苫小牧市男女平等参画推進センターは10日、市民活動センターで、大阪市の大空小学校の1年を追った映画「みんなの学校」の上映会と初代校長木村泰子さんの講演会を開いた。市民ら約90人が学校の在り方や、多様性を認める社会について考えた。
映画は特別支援教育の対象となる障害のある児童と無い児童が、同じ教室で学ぶ学校に密着した2014年制作の教育ドキュメント。同校は「すべての子どもの学習権を保障する」という理念の下、学校づくりを進めており、映画では教職員や保護者(サポーター)、地域の人々らの戸惑いや奮闘が描かれている。
06年の開校から9年間校長を務めた木村さんは「不登校ゼロ」を目指した教育体制を敷き、15年春に45年間の教員生活を終えた。
講演会で、木村さんは映画に登場した児童に関するエピソードやその後について紹介しながら「学びの目的はその子がその子らしく育つこと。
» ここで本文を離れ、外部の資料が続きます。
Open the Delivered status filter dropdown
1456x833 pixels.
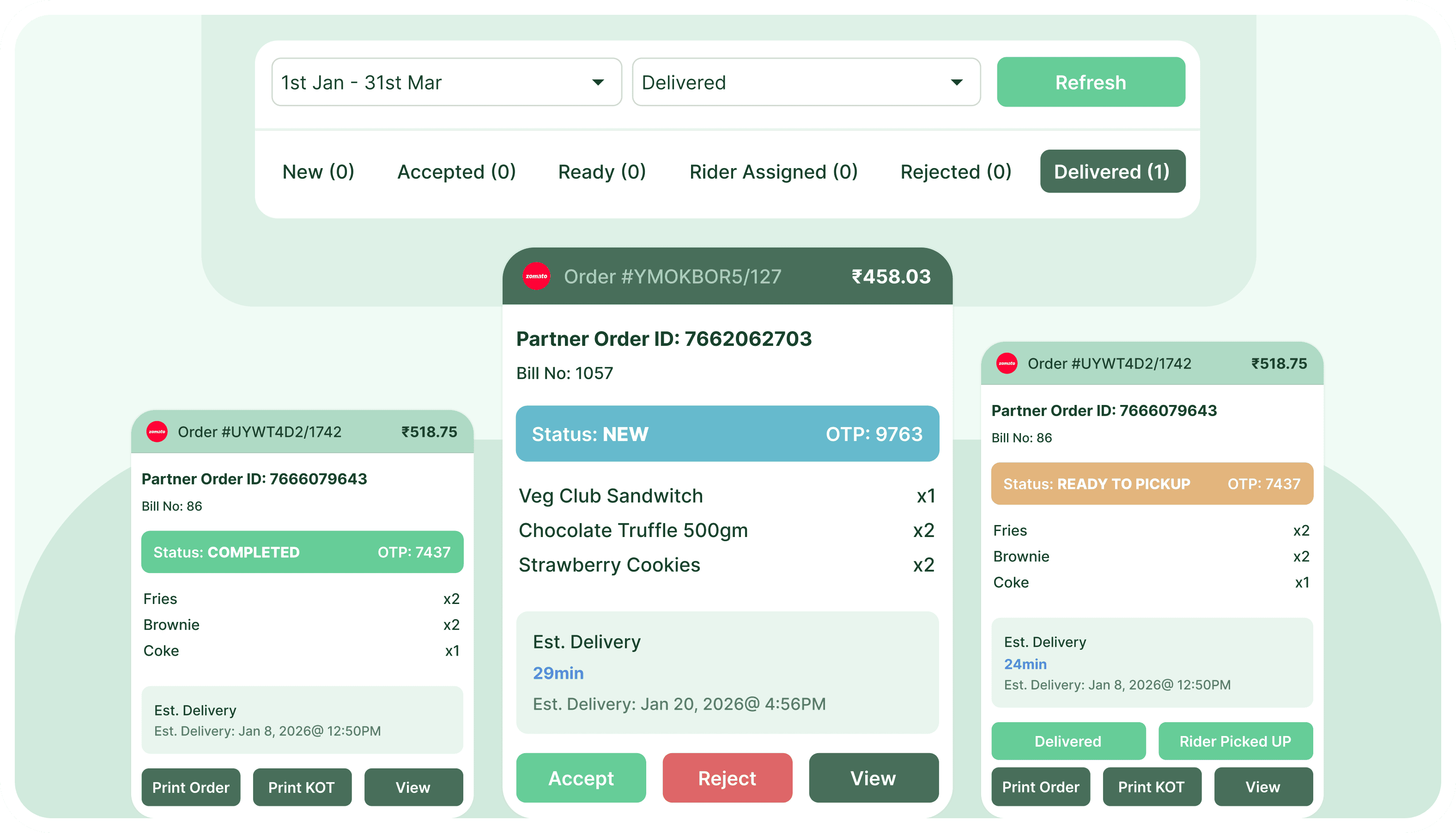point(806,82)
地域住民、教職員、サポーターの皆が当事者になって自分の学校をつくらなければならない」と訴えた。
映画内で暴力を振るった男子児童が現在、プロサッカーチームに所属していることが紹介されると、会場からは驚きの声が漏れた。
上映会は市男女平等参画都市宣言10周年記念事業の一環で、7月9日には父子家庭に関する講演会を予定しており、予約受け付け中。